Please retype, character for character, the portion of the entries below that runs from the line containing "The image size is (479, 491)." to the last line.
-- Dataset entries follows --
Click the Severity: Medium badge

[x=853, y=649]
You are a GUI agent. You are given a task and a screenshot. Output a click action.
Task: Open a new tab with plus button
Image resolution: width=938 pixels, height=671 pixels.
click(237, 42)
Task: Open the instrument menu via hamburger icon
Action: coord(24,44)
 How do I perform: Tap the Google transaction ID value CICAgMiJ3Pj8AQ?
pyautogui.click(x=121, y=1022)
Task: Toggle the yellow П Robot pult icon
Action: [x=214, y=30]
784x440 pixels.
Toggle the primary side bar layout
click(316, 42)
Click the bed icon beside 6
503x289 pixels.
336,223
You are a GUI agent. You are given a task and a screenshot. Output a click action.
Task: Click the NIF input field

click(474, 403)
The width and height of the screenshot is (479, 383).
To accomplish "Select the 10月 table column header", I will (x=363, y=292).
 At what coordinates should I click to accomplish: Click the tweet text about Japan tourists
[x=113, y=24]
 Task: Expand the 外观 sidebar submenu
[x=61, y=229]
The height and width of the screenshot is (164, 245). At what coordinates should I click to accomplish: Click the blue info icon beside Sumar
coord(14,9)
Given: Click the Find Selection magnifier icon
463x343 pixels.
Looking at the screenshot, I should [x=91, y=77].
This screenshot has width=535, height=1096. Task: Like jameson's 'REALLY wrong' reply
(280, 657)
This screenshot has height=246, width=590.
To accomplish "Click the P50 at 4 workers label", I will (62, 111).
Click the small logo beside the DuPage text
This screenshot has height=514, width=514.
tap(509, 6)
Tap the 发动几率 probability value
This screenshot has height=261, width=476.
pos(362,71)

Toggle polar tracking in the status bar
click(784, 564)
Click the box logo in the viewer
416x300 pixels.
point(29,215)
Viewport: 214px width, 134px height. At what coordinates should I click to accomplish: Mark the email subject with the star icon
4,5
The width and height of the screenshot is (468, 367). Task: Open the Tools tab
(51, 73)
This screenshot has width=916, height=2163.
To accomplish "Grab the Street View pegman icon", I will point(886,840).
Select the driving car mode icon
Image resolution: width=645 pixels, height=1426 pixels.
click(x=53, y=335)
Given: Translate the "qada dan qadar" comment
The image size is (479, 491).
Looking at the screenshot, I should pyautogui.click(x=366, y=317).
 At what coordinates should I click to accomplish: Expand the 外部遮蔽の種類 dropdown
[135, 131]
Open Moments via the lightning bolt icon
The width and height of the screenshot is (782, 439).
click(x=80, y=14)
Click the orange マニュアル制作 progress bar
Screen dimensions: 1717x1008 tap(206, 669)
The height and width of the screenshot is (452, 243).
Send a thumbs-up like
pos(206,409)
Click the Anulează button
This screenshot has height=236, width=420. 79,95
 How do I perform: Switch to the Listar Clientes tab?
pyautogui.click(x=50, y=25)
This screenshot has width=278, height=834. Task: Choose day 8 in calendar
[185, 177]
-- Dataset entries concluded --
*Reply*:
The image size is (479, 491).
Looking at the screenshot, I should pyautogui.click(x=366, y=317).
 At what coordinates should I click to accomplish: Expand the 外部遮蔽の種類 dropdown
[135, 131]
Open Moments via the lightning bolt icon
The width and height of the screenshot is (782, 439).
click(x=80, y=14)
Click the orange マニュアル制作 progress bar
Screen dimensions: 1717x1008 tap(206, 669)
The height and width of the screenshot is (452, 243).
Send a thumbs-up like
pos(206,409)
Click the Anulează button
This screenshot has height=236, width=420. 79,95
 How do I perform: Switch to the Listar Clientes tab?
pyautogui.click(x=50, y=25)
This screenshot has width=278, height=834. Task: Choose day 8 in calendar
[185, 177]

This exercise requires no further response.